┌──
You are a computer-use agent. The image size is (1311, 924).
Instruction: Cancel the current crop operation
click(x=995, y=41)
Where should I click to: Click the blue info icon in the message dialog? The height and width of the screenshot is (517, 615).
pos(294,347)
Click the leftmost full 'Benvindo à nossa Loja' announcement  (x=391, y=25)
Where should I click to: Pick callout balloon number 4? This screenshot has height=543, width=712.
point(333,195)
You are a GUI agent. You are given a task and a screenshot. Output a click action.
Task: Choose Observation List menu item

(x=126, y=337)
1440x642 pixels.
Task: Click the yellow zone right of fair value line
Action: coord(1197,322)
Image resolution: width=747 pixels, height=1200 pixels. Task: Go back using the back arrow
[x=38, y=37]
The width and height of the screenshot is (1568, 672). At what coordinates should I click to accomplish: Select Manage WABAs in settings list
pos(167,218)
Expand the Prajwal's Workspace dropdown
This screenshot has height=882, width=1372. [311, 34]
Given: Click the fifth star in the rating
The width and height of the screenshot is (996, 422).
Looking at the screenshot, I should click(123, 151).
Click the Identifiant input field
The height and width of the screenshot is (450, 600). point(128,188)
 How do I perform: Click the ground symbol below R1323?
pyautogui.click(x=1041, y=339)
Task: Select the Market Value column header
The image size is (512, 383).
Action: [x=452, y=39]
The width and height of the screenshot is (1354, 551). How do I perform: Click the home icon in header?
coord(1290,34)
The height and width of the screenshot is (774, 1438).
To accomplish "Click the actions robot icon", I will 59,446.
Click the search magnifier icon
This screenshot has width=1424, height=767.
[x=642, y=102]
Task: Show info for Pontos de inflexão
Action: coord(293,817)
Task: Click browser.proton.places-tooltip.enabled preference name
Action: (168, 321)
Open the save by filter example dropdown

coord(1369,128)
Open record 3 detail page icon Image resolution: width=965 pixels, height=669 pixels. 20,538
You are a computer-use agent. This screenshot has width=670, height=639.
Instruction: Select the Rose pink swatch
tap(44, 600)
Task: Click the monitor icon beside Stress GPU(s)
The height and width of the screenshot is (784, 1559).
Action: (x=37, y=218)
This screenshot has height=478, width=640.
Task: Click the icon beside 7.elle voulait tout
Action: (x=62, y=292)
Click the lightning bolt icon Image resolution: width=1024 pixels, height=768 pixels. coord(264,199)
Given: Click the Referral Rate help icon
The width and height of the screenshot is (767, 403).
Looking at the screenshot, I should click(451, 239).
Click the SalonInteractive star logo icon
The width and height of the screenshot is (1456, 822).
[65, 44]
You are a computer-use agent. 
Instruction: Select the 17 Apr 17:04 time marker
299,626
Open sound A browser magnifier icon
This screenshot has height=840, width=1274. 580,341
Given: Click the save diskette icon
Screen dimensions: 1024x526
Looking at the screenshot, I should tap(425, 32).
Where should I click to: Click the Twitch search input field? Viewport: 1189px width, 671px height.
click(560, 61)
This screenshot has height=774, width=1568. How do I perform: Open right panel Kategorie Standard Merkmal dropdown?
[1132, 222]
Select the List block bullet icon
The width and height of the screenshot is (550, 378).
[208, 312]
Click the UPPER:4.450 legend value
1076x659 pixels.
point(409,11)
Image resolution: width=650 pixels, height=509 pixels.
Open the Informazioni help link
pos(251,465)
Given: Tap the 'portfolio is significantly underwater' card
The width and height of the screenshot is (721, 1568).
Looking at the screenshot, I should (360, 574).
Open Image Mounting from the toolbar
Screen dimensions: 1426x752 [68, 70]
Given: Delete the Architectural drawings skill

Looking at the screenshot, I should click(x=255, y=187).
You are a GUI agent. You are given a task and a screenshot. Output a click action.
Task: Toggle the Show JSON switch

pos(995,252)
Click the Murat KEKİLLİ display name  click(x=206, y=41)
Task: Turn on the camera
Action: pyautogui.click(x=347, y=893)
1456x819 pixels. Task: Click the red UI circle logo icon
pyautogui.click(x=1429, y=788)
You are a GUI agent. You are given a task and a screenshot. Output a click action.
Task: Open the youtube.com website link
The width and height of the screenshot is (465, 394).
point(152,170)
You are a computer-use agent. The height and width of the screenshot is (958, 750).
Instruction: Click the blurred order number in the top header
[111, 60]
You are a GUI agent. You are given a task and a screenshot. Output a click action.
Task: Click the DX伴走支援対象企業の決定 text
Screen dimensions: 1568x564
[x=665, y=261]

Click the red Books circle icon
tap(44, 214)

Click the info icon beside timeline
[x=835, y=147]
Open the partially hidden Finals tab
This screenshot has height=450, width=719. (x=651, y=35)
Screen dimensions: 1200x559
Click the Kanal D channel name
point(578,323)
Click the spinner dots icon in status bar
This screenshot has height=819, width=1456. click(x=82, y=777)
└──
* **To do**
Return every record, leaving each line exactly as it was given.

* **Completed exercise**
You are a computer-use agent. The image size is (1311, 924).
Instruction: Cancel the current crop operation
click(x=995, y=41)
Where should I click to: Click the blue info icon in the message dialog? The height and width of the screenshot is (517, 615).
pos(294,347)
Click the leftmost full 'Benvindo à nossa Loja' announcement  (x=391, y=25)
Where should I click to: Pick callout balloon number 4? This screenshot has height=543, width=712.
point(333,195)
You are a GUI agent. You are given a task and a screenshot. Output a click action.
Task: Choose Observation List menu item

(x=126, y=337)
1440x642 pixels.
Task: Click the yellow zone right of fair value line
Action: coord(1197,322)
Image resolution: width=747 pixels, height=1200 pixels. Task: Go back using the back arrow
[x=38, y=37]
The width and height of the screenshot is (1568, 672). At what coordinates should I click to accomplish: Select Manage WABAs in settings list
pos(167,218)
Expand the Prajwal's Workspace dropdown
This screenshot has height=882, width=1372. [311, 34]
Given: Click the fifth star in the rating
The width and height of the screenshot is (996, 422).
Looking at the screenshot, I should click(123, 151).
Click the Identifiant input field
The height and width of the screenshot is (450, 600). point(128,188)
 How do I perform: Click the ground symbol below R1323?
pyautogui.click(x=1041, y=339)
Task: Select the Market Value column header
The image size is (512, 383).
Action: [x=452, y=39]
The width and height of the screenshot is (1354, 551). How do I perform: Click the home icon in header?
coord(1290,34)
The height and width of the screenshot is (774, 1438).
To accomplish "Click the actions robot icon", I will 59,446.
Click the search magnifier icon
This screenshot has width=1424, height=767.
[x=642, y=102]
Task: Show info for Pontos de inflexão
Action: coord(293,817)
Task: Click browser.proton.places-tooltip.enabled preference name
Action: (168, 321)
Open the save by filter example dropdown

coord(1369,128)
Open record 3 detail page icon Image resolution: width=965 pixels, height=669 pixels. 20,538
You are a computer-use agent. This screenshot has width=670, height=639.
Instruction: Select the Rose pink swatch
tap(44, 600)
Task: Click the monitor icon beside Stress GPU(s)
The height and width of the screenshot is (784, 1559).
Action: (x=37, y=218)
This screenshot has height=478, width=640.
Task: Click the icon beside 7.elle voulait tout
Action: (x=62, y=292)
Click the lightning bolt icon Image resolution: width=1024 pixels, height=768 pixels. coord(264,199)
Given: Click the Referral Rate help icon
The width and height of the screenshot is (767, 403).
Looking at the screenshot, I should click(451, 239).
Click the SalonInteractive star logo icon
The width and height of the screenshot is (1456, 822).
[65, 44]
You are a computer-use agent. 
Instruction: Select the 17 Apr 17:04 time marker
299,626
Open sound A browser magnifier icon
This screenshot has height=840, width=1274. 580,341
Given: Click the save diskette icon
Screen dimensions: 1024x526
Looking at the screenshot, I should tap(425, 32).
Where should I click to: Click the Twitch search input field? Viewport: 1189px width, 671px height.
click(560, 61)
This screenshot has height=774, width=1568. How do I perform: Open right panel Kategorie Standard Merkmal dropdown?
[1132, 222]
Select the List block bullet icon
The width and height of the screenshot is (550, 378).
[208, 312]
Click the UPPER:4.450 legend value
1076x659 pixels.
point(409,11)
Image resolution: width=650 pixels, height=509 pixels.
Open the Informazioni help link
pos(251,465)
Given: Tap the 'portfolio is significantly underwater' card
The width and height of the screenshot is (721, 1568).
Looking at the screenshot, I should (360, 574).
Open Image Mounting from the toolbar
Screen dimensions: 1426x752 [68, 70]
Given: Delete the Architectural drawings skill

Looking at the screenshot, I should click(x=255, y=187).
You are a GUI agent. You are given a task and a screenshot. Output a click action.
Task: Toggle the Show JSON switch

pos(995,252)
Click the Murat KEKİLLİ display name  click(x=206, y=41)
Task: Turn on the camera
Action: pyautogui.click(x=347, y=893)
1456x819 pixels. Task: Click the red UI circle logo icon
pyautogui.click(x=1429, y=788)
You are a GUI agent. You are given a task and a screenshot. Output a click action.
Task: Open the youtube.com website link
The width and height of the screenshot is (465, 394).
point(152,170)
You are a computer-use agent. The height and width of the screenshot is (958, 750).
Instruction: Click the blurred order number in the top header
[111, 60]
You are a GUI agent. You are given a task and a screenshot. Output a click action.
Task: Click the DX伴走支援対象企業の決定 text
Screen dimensions: 1568x564
[x=665, y=261]

Click the red Books circle icon
tap(44, 214)

Click the info icon beside timeline
[x=835, y=147]
Open the partially hidden Finals tab
This screenshot has height=450, width=719. (x=651, y=35)
Screen dimensions: 1200x559
Click the Kanal D channel name
point(578,323)
Click the spinner dots icon in status bar
This screenshot has height=819, width=1456. click(x=82, y=777)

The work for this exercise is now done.